## YOUR TASK
Find each line below that includes "computer", then copy it.

## DATASET RECORDS
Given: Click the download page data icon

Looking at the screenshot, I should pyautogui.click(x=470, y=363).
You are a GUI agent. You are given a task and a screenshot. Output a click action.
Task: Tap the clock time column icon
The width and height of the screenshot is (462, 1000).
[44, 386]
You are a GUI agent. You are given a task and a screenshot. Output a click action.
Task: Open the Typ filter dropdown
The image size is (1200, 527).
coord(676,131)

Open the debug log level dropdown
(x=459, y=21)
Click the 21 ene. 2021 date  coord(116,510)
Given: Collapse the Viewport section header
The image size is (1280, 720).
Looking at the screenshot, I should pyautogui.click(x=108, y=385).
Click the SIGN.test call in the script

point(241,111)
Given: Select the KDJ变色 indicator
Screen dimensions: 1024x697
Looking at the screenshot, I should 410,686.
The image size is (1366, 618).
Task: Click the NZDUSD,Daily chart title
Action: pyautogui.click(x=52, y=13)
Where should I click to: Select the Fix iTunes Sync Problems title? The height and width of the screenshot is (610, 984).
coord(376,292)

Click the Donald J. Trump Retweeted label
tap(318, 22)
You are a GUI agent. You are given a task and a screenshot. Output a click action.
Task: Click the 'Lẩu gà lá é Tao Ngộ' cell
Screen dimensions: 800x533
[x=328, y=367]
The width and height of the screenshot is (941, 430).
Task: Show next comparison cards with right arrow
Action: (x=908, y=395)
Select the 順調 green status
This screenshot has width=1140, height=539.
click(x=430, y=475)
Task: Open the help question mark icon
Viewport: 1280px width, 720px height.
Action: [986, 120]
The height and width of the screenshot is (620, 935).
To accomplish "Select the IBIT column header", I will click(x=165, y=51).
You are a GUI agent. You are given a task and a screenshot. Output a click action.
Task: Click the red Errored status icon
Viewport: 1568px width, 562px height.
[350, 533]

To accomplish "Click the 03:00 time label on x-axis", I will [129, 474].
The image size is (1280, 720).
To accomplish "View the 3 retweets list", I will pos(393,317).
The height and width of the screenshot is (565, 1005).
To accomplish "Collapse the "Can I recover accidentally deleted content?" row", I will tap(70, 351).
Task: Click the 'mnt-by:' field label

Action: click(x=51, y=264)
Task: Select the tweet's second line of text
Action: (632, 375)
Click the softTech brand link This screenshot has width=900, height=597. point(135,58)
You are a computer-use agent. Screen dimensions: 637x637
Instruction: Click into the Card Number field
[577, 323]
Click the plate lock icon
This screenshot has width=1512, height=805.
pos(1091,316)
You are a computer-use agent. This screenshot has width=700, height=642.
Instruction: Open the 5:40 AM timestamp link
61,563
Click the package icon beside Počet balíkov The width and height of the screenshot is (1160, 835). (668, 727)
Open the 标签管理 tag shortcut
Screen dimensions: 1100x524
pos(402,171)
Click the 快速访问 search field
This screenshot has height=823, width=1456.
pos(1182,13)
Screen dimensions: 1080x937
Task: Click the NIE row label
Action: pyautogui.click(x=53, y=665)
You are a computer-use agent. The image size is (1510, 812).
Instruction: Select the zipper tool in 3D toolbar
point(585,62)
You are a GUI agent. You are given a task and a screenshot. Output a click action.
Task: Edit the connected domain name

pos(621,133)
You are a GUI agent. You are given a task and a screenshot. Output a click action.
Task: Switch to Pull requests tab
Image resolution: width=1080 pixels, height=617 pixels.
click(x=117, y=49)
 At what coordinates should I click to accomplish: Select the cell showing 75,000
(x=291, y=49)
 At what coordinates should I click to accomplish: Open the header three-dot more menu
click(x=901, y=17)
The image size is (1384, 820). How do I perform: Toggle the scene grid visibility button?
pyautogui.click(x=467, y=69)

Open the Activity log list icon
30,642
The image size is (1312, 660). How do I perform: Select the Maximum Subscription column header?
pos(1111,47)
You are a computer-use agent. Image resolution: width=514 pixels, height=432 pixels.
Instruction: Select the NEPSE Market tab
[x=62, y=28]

## SOLUTION
You are a computer-use agent. Screen dimensions: 637x637
You are a computer-use agent. This screenshot has width=700, height=642.
You are a computer-use agent. The image size is (1510, 812).
You are a computer-use agent. Image resolution: width=514 pixels, height=432 pixels.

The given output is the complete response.